Incredible Victor - great detail, and those 13's make a HUGE difference. That color combo is going to be beautiful in your 1:1 rag.


----------



## bugs-one (Jan 19, 2010)

Came out clean, homie.


----------



## impalaish63 (Jun 4, 2012)

Where did you get those rims please let me know


----------



## VICTOR0509 (Nov 17, 2011)

Deecee said:


> Very sweet and tidy Impala man, top job. :thumbsup:


thanks deedee



kingofthetrailerpark said:


> well done. that's perfect.


thanks kingofthetrailerpark 



COAST2COAST said:


> X2....beautiful:thumbsup:


thank you coast2coast 



sneekyg909 said:


> :tears: Im so proud...


lol thanks cesar for all your help and tips 



Big Hollywood said:


> Incredible Victor - great detail, and those 13's make a HUGE difference. That color combo is going to be beautiful in your 1:1 rag.

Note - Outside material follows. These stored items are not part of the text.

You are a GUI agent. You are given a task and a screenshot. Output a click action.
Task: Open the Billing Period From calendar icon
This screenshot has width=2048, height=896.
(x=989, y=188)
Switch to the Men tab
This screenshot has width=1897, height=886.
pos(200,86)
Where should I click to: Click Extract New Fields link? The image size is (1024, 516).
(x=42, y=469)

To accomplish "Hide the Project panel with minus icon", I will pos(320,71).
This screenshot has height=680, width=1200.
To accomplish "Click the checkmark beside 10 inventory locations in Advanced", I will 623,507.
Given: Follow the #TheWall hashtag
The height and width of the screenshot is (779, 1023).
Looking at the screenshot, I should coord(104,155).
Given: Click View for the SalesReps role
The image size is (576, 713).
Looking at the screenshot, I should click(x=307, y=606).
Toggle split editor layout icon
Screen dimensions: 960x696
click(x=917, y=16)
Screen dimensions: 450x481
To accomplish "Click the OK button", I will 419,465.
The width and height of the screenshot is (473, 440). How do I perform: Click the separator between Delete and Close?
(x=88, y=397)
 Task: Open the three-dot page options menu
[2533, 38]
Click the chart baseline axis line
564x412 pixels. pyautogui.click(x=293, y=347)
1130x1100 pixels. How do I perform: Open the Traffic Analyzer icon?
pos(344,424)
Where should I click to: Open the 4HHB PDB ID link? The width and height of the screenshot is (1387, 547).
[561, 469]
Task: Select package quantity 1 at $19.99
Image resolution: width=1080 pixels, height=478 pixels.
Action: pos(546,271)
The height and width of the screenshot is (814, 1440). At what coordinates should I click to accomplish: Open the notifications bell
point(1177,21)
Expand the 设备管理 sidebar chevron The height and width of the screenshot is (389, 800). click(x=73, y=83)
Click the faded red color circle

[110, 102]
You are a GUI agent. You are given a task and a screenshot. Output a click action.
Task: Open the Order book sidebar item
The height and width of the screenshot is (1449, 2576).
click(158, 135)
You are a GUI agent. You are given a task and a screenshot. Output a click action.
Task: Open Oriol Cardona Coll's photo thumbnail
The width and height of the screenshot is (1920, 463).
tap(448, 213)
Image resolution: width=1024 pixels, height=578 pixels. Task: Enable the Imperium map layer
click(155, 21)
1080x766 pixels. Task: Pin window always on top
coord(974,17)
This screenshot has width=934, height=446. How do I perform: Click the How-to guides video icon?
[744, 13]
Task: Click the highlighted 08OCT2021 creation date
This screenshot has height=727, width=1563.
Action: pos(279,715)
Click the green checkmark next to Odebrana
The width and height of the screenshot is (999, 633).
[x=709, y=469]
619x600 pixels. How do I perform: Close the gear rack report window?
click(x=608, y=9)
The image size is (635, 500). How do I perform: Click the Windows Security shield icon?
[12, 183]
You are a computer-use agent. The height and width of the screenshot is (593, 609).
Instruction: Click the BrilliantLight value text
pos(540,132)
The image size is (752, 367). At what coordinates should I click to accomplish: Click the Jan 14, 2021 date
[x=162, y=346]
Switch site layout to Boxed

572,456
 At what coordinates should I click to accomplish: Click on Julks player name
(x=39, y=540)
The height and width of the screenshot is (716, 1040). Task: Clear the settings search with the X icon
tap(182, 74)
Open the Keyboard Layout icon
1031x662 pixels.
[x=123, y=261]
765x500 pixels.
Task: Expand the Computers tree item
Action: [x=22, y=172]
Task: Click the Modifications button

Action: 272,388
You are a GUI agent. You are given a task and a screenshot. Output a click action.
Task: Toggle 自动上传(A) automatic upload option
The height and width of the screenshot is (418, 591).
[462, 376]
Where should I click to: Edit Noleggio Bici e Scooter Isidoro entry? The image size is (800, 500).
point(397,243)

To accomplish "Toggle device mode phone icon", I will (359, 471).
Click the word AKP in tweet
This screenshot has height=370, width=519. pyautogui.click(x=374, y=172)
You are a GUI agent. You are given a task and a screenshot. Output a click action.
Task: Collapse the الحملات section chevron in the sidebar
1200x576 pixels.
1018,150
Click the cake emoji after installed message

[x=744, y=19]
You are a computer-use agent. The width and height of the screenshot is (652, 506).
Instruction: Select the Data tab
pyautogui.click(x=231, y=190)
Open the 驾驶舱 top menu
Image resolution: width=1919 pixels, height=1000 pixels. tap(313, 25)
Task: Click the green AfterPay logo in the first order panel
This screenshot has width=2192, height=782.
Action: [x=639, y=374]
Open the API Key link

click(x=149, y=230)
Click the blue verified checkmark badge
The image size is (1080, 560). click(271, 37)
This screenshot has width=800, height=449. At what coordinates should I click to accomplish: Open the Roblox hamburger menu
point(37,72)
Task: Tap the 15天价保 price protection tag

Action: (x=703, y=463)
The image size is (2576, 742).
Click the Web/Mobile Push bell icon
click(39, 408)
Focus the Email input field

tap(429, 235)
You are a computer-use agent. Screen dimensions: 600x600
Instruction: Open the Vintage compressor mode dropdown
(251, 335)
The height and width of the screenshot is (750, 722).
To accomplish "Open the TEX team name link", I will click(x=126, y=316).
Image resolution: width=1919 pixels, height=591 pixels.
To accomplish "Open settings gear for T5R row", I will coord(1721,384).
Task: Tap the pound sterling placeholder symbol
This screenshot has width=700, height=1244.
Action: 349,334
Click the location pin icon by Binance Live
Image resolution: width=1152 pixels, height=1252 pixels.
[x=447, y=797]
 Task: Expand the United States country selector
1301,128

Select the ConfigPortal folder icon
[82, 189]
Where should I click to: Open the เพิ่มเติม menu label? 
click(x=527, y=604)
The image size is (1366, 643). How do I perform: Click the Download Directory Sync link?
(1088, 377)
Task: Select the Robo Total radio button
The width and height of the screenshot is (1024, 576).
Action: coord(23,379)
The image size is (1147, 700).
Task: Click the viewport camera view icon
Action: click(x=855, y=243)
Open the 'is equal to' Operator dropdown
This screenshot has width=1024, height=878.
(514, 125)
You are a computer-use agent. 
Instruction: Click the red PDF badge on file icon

thanks big hollywood yeah those 13's are sick 



bugs-one said:


> Came out clean, homie.


thanks bugs-one 



impalaish63 said:


> Where did you get those rims please let me know


i got them from jevries he has a thread on here check him out


----------



## VICTOR0509 (Nov 17, 2011)

NEW MODEL IM GOING TO START IN A FEW DAYS 65 RAG....ITS A RAG WORLD


----------